DDS deployed a Rapid Response Team (RRT) to provide immediate remediation to DPS, and and rescued the site within four days. After DDS’ RRT quick remediation, DPS users were reporting significantly reduced latency rates with more than 4,500 concurrent users — the largest amount of concurrent users DPS has ever supported. Most importantly, shipment requests that were successfully requested and scheduled increased from 16% to over 99%.

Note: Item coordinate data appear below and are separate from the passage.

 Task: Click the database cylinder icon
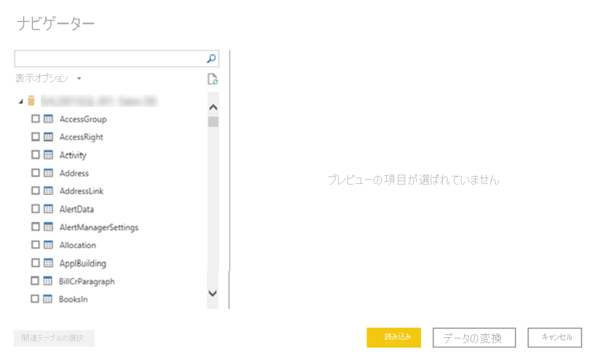[31, 101]
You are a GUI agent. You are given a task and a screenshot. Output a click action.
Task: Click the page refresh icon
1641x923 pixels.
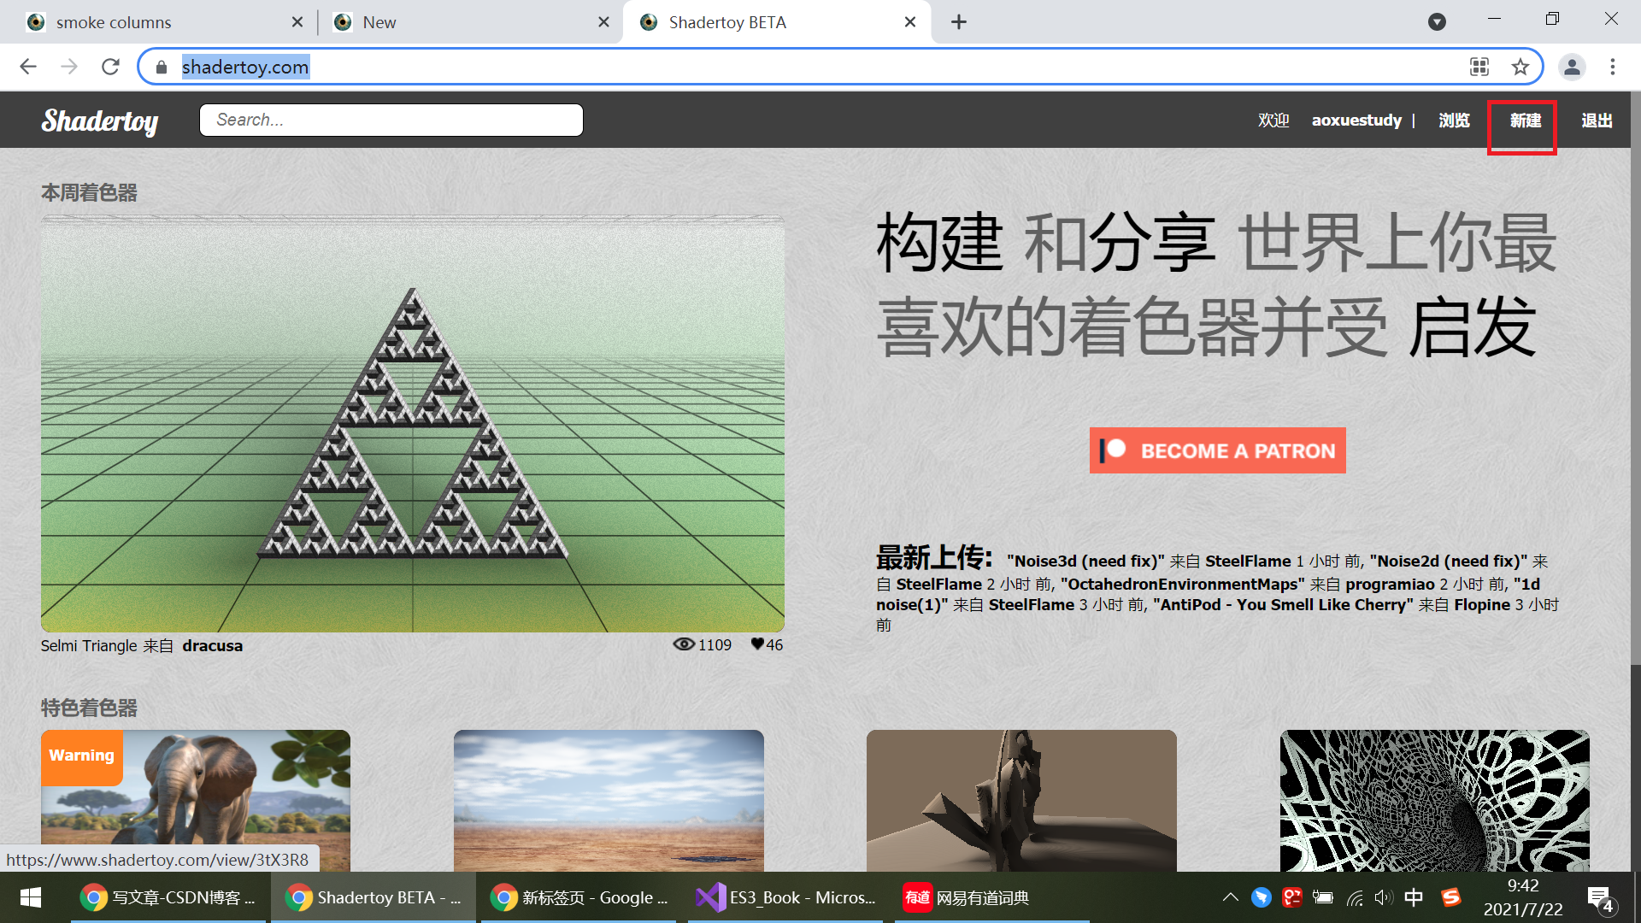pyautogui.click(x=110, y=68)
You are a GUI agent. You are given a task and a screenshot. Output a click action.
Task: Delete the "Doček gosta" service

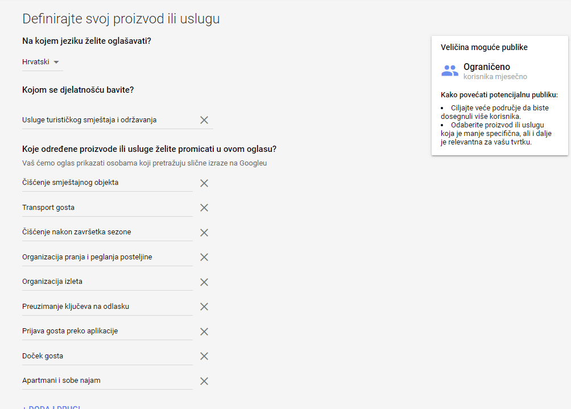tap(204, 356)
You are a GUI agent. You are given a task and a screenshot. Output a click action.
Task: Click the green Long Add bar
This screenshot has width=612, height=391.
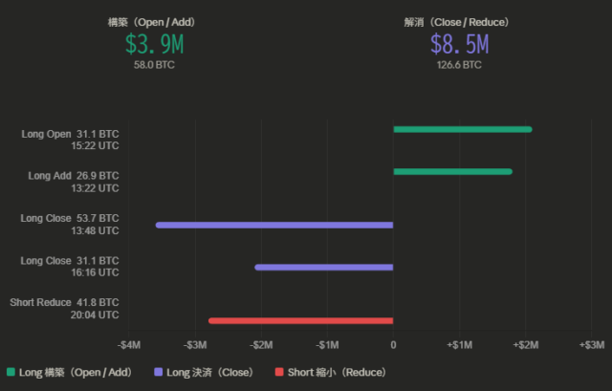coord(452,172)
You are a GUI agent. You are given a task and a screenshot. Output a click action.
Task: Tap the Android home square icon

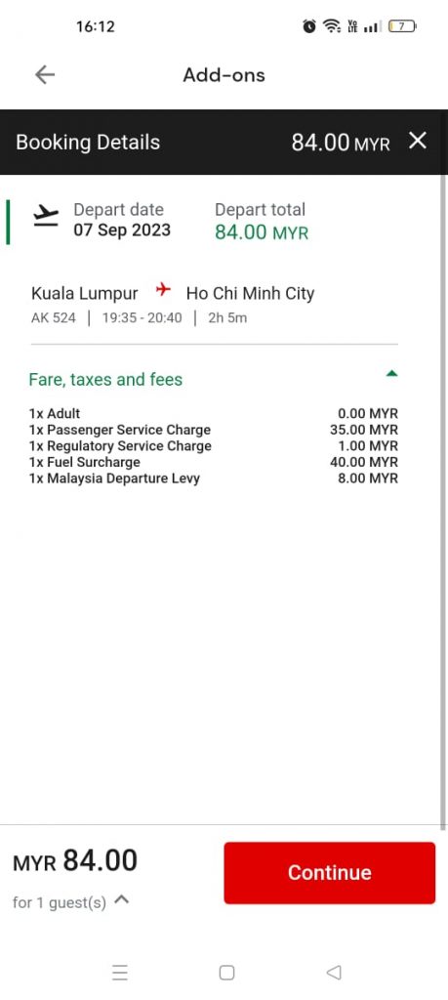pos(226,973)
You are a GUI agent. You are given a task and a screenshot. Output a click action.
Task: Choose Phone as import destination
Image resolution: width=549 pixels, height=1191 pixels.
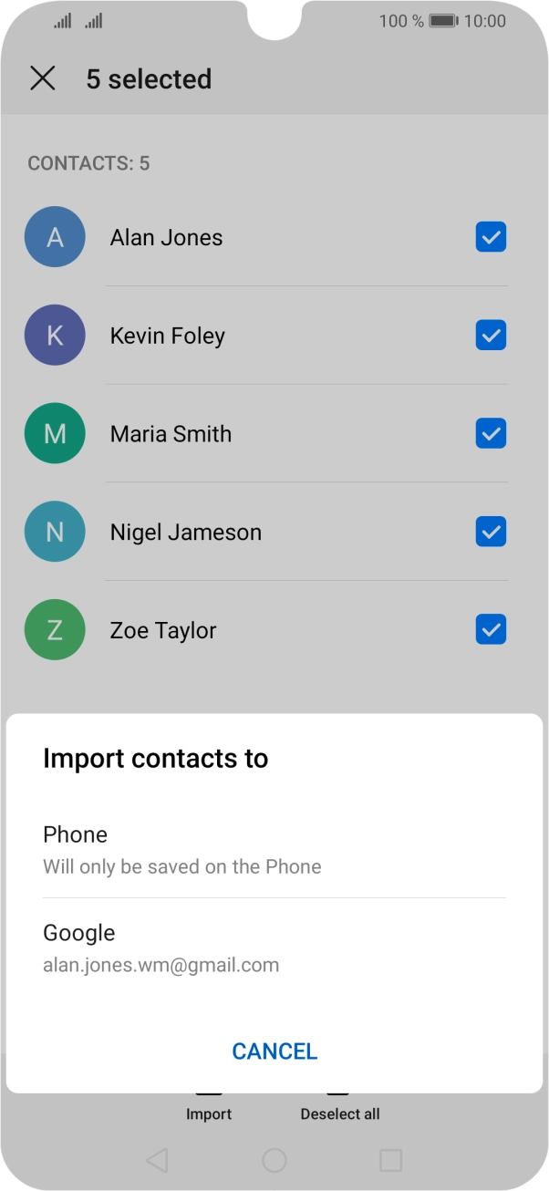[x=274, y=849]
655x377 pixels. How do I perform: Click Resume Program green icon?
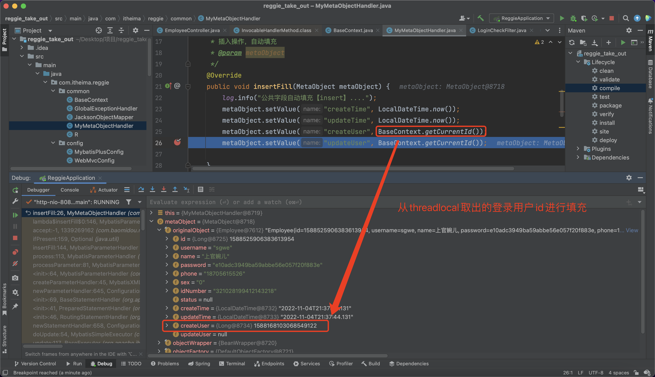coord(15,215)
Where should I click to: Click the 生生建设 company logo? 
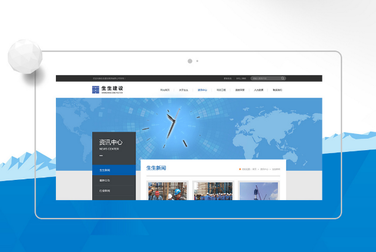108,90
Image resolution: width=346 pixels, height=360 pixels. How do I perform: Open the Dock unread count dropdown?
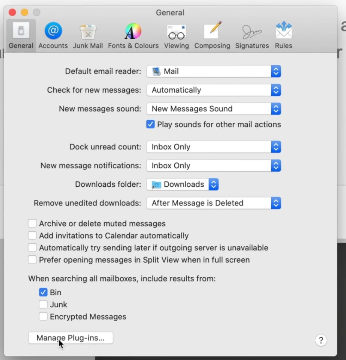coord(214,147)
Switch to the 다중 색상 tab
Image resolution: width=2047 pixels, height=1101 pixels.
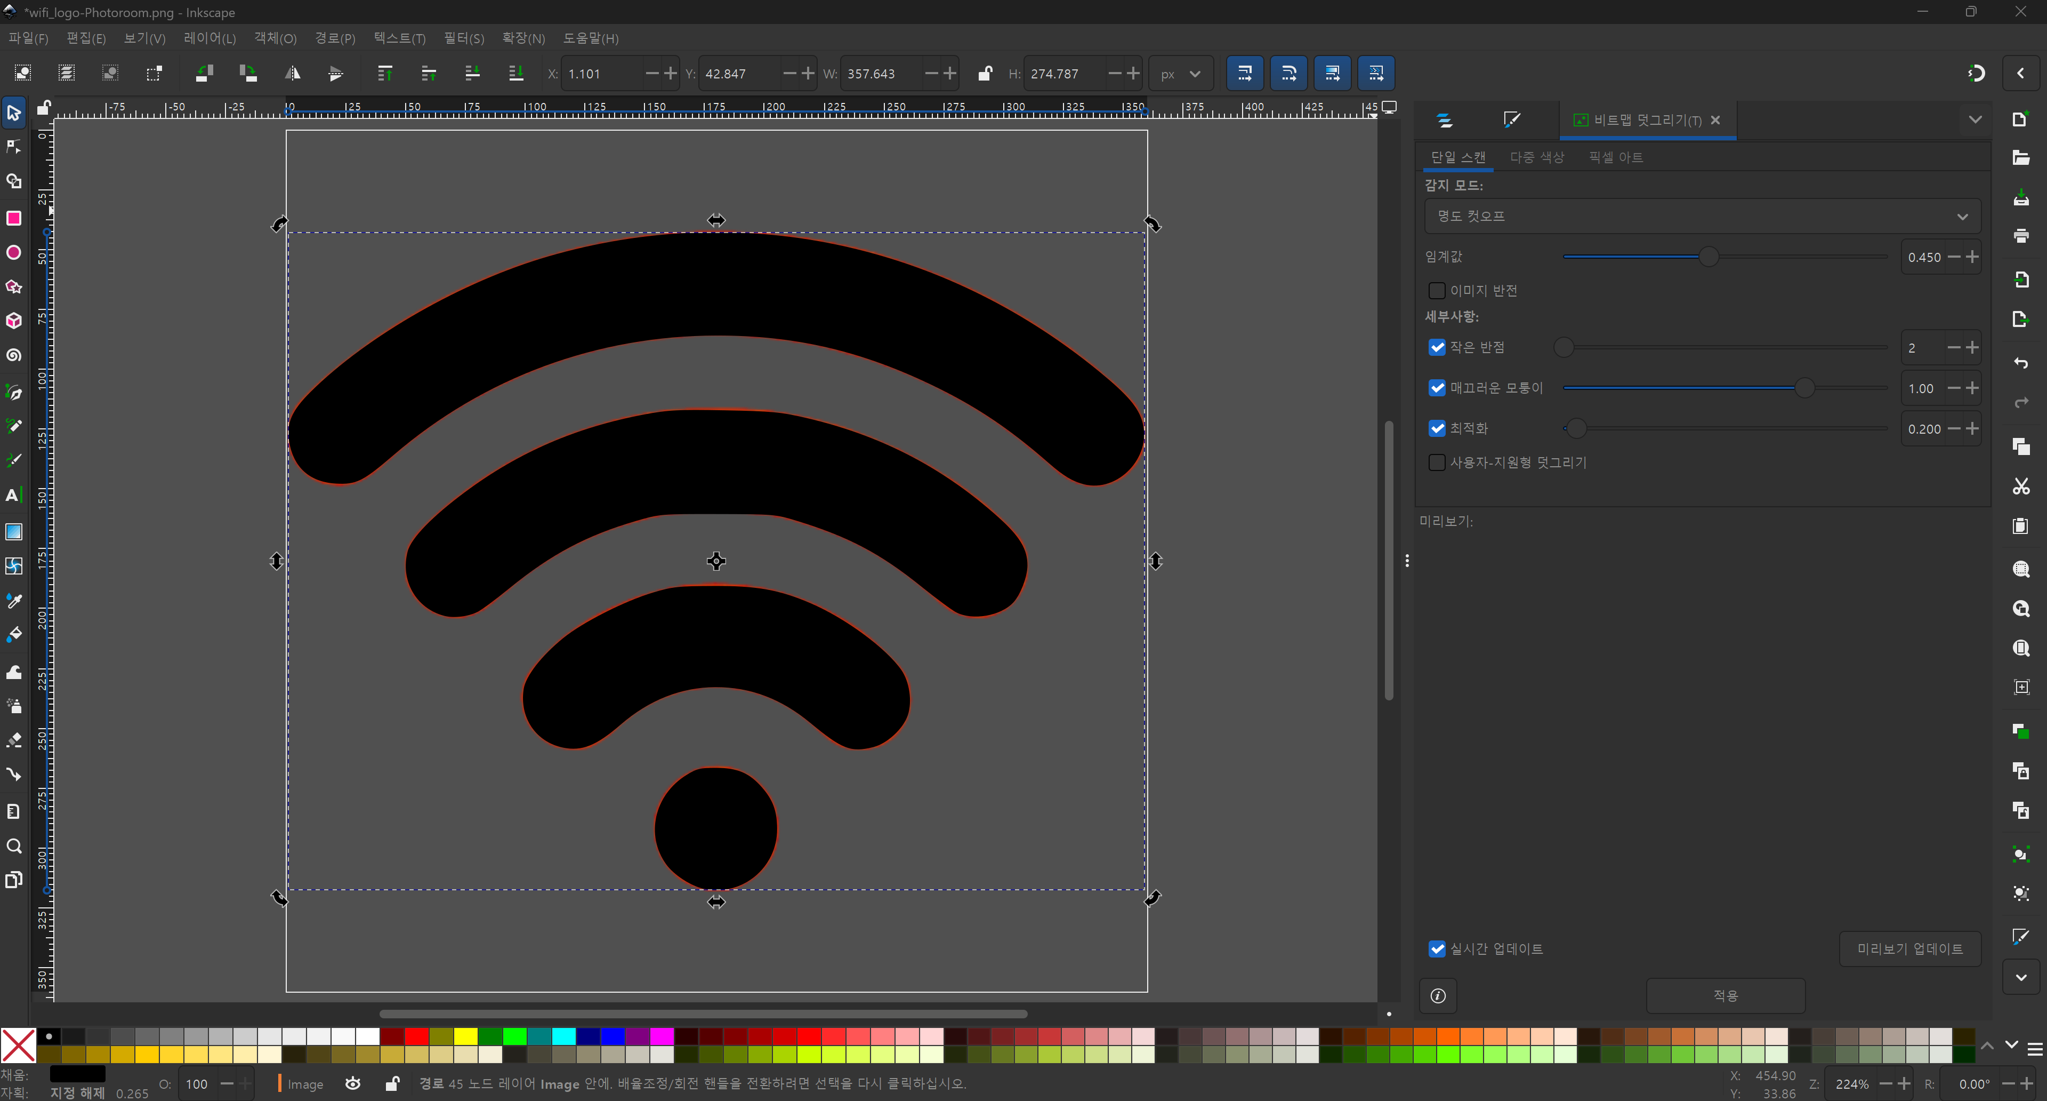(1536, 157)

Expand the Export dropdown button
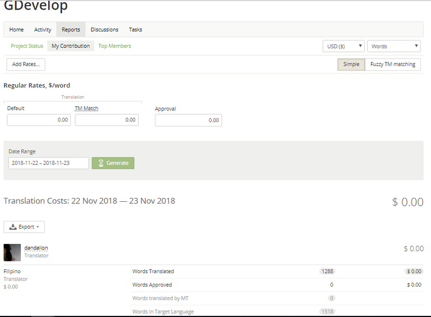pos(24,227)
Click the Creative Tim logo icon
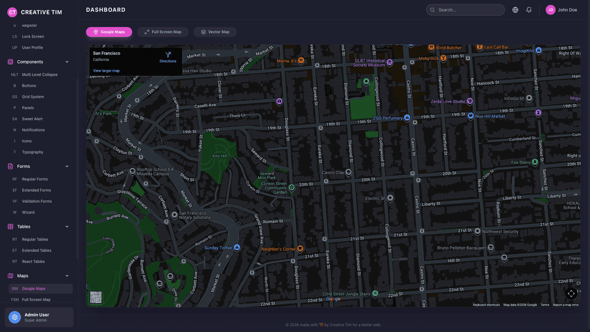This screenshot has width=590, height=332. 12,12
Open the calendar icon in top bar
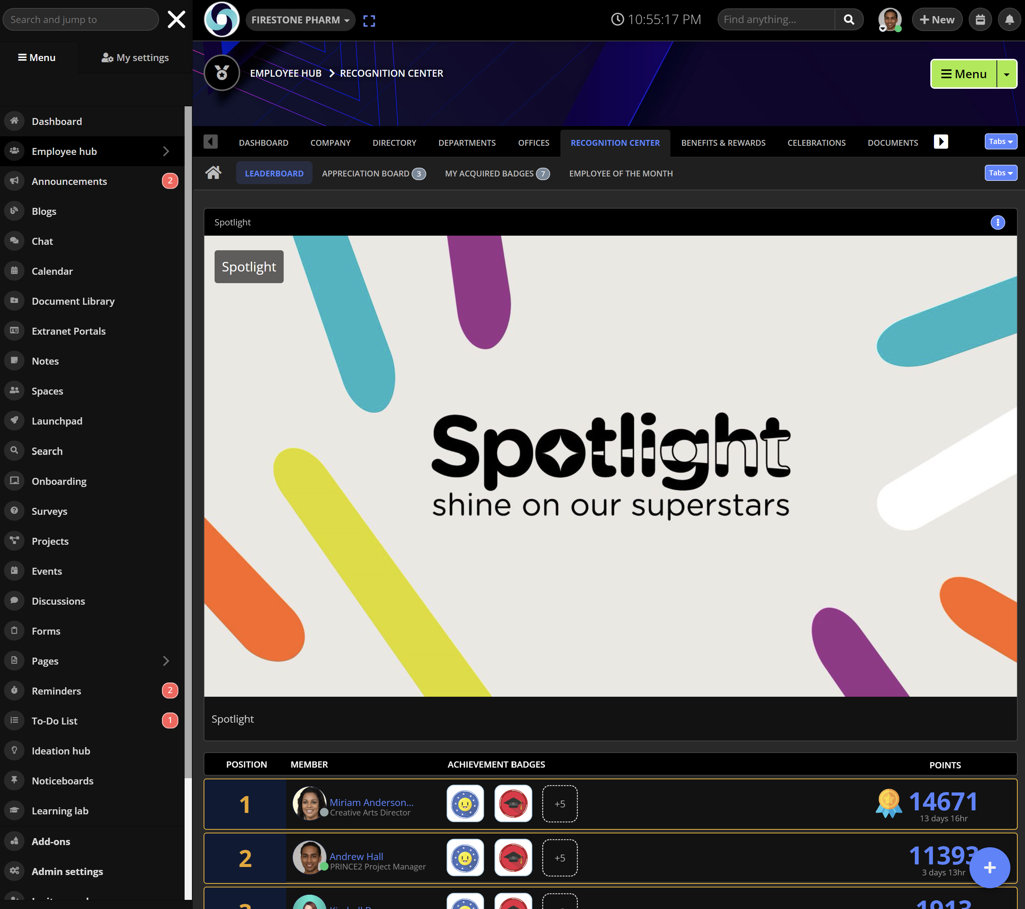Viewport: 1025px width, 909px height. pyautogui.click(x=980, y=20)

During the recovery of DPS, DDS helped USTRANSCOM to optimize their database and took steps to ensure that the traffic from automated computer scripts written by third parties would not impact the system performance for service members and their families. In order to prevent traffic from these scripts from consuming all available server resources, DDS helped staff implement two tools capable of throttling automated script traffic, as well as the ability to blacklist specific IP addresses being used by overly aggressive bots. These steps better distributed load to the system, freeing up servers to handle more overall traffic, resulting in increased speed for users. Early metrics indicate that third party services are adapting their behavior to the new system rules, and DPS has been significantly more stable since March 27, 2017, just two weeks after the crash.